Stored items:

════════

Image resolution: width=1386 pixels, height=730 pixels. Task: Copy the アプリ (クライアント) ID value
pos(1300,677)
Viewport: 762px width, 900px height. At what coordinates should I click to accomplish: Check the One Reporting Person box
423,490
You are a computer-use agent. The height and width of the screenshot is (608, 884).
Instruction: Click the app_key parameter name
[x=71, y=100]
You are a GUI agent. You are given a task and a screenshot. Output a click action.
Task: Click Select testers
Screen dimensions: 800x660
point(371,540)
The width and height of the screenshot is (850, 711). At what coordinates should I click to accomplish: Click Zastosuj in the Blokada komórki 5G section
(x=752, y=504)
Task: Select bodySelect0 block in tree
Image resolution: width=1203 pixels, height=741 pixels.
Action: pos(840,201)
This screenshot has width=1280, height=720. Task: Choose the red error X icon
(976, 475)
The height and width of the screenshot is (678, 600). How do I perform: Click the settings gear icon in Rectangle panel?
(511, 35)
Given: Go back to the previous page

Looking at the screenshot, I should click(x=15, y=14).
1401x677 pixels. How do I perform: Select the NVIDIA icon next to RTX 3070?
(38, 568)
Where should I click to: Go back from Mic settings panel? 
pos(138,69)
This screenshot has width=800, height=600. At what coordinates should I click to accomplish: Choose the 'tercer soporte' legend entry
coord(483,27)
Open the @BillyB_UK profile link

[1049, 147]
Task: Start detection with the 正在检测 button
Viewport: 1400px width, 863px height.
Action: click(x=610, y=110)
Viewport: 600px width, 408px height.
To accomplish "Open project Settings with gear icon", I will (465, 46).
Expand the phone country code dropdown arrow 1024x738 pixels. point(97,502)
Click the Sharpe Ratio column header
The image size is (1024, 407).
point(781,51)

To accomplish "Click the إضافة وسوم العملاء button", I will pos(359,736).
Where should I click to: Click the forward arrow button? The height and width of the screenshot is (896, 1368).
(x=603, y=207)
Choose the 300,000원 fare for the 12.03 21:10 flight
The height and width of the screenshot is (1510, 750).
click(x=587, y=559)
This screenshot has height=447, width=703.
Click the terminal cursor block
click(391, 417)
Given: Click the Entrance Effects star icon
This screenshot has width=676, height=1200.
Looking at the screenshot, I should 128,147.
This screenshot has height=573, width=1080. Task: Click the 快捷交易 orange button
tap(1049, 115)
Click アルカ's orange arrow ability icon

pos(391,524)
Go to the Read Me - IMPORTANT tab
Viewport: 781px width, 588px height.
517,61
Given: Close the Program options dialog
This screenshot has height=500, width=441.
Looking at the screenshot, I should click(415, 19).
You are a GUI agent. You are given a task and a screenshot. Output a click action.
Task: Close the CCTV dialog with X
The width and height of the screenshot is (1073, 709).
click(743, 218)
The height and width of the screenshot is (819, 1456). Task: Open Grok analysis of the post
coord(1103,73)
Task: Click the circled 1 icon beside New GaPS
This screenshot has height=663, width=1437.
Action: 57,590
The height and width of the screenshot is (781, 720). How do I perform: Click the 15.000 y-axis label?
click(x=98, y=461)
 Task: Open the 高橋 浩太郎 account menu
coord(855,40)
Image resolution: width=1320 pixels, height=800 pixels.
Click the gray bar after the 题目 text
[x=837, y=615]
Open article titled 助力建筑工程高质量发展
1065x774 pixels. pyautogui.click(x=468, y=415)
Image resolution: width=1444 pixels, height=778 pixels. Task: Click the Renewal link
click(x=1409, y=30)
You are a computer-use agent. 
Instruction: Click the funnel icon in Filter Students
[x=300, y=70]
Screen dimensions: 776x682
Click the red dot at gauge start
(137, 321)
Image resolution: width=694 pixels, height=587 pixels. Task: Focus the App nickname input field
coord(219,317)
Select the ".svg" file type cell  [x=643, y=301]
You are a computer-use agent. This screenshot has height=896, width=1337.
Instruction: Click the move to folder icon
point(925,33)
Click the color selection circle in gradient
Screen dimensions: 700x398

════════

→ **Brief**:
Could you output all of the records above exactly as given?

→ **Expected answer**:
Image resolution: width=1386 pixels, height=730 pixels. Task: Copy the アプリ (クライアント) ID value
pos(1300,677)
Viewport: 762px width, 900px height. At what coordinates should I click to accomplish: Check the One Reporting Person box
423,490
You are a computer-use agent. The height and width of the screenshot is (608, 884).
Instruction: Click the app_key parameter name
[x=71, y=100]
You are a GUI agent. You are given a task and a screenshot. Output a click action.
Task: Click Select testers
Screen dimensions: 800x660
point(371,540)
The width and height of the screenshot is (850, 711). At what coordinates should I click to accomplish: Click Zastosuj in the Blokada komórki 5G section
(x=752, y=504)
Task: Select bodySelect0 block in tree
Image resolution: width=1203 pixels, height=741 pixels.
Action: pos(840,201)
This screenshot has width=1280, height=720. Task: Choose the red error X icon
(976, 475)
The height and width of the screenshot is (678, 600). How do I perform: Click the settings gear icon in Rectangle panel?
(511, 35)
Given: Go back to the previous page

Looking at the screenshot, I should click(x=15, y=14).
1401x677 pixels. How do I perform: Select the NVIDIA icon next to RTX 3070?
(38, 568)
Where should I click to: Go back from Mic settings panel? 
pos(138,69)
This screenshot has width=800, height=600. At what coordinates should I click to accomplish: Choose the 'tercer soporte' legend entry
coord(483,27)
Open the @BillyB_UK profile link

[1049, 147]
Task: Start detection with the 正在检测 button
Viewport: 1400px width, 863px height.
Action: click(x=610, y=110)
Viewport: 600px width, 408px height.
To accomplish "Open project Settings with gear icon", I will (465, 46).
Expand the phone country code dropdown arrow 1024x738 pixels. point(97,502)
Click the Sharpe Ratio column header
The image size is (1024, 407).
point(781,51)

To accomplish "Click the إضافة وسوم العملاء button", I will pos(359,736).
Where should I click to: Click the forward arrow button? The height and width of the screenshot is (896, 1368).
(x=603, y=207)
Choose the 300,000원 fare for the 12.03 21:10 flight
The height and width of the screenshot is (1510, 750).
click(x=587, y=559)
This screenshot has height=447, width=703.
Click the terminal cursor block
click(391, 417)
Given: Click the Entrance Effects star icon
This screenshot has width=676, height=1200.
Looking at the screenshot, I should 128,147.
This screenshot has height=573, width=1080. Task: Click the 快捷交易 orange button
tap(1049, 115)
Click アルカ's orange arrow ability icon

pos(391,524)
Go to the Read Me - IMPORTANT tab
Viewport: 781px width, 588px height.
517,61
Given: Close the Program options dialog
This screenshot has height=500, width=441.
Looking at the screenshot, I should click(415, 19).
You are a GUI agent. You are given a task and a screenshot. Output a click action.
Task: Close the CCTV dialog with X
The width and height of the screenshot is (1073, 709).
click(743, 218)
The height and width of the screenshot is (819, 1456). Task: Open Grok analysis of the post
coord(1103,73)
Task: Click the circled 1 icon beside New GaPS
This screenshot has height=663, width=1437.
Action: 57,590
The height and width of the screenshot is (781, 720). How do I perform: Click the 15.000 y-axis label?
click(x=98, y=461)
 Task: Open the 高橋 浩太郎 account menu
coord(855,40)
Image resolution: width=1320 pixels, height=800 pixels.
Click the gray bar after the 题目 text
[x=837, y=615]
Open article titled 助力建筑工程高质量发展
1065x774 pixels. pyautogui.click(x=468, y=415)
Image resolution: width=1444 pixels, height=778 pixels. Task: Click the Renewal link
click(x=1409, y=30)
You are a computer-use agent. 
Instruction: Click the funnel icon in Filter Students
[x=300, y=70]
Screen dimensions: 776x682
Click the red dot at gauge start
(137, 321)
Image resolution: width=694 pixels, height=587 pixels. Task: Focus the App nickname input field
coord(219,317)
Select the ".svg" file type cell  [x=643, y=301]
You are a computer-use agent. This screenshot has height=896, width=1337.
Instruction: Click the move to folder icon
point(925,33)
Click the color selection circle in gradient
Screen dimensions: 700x398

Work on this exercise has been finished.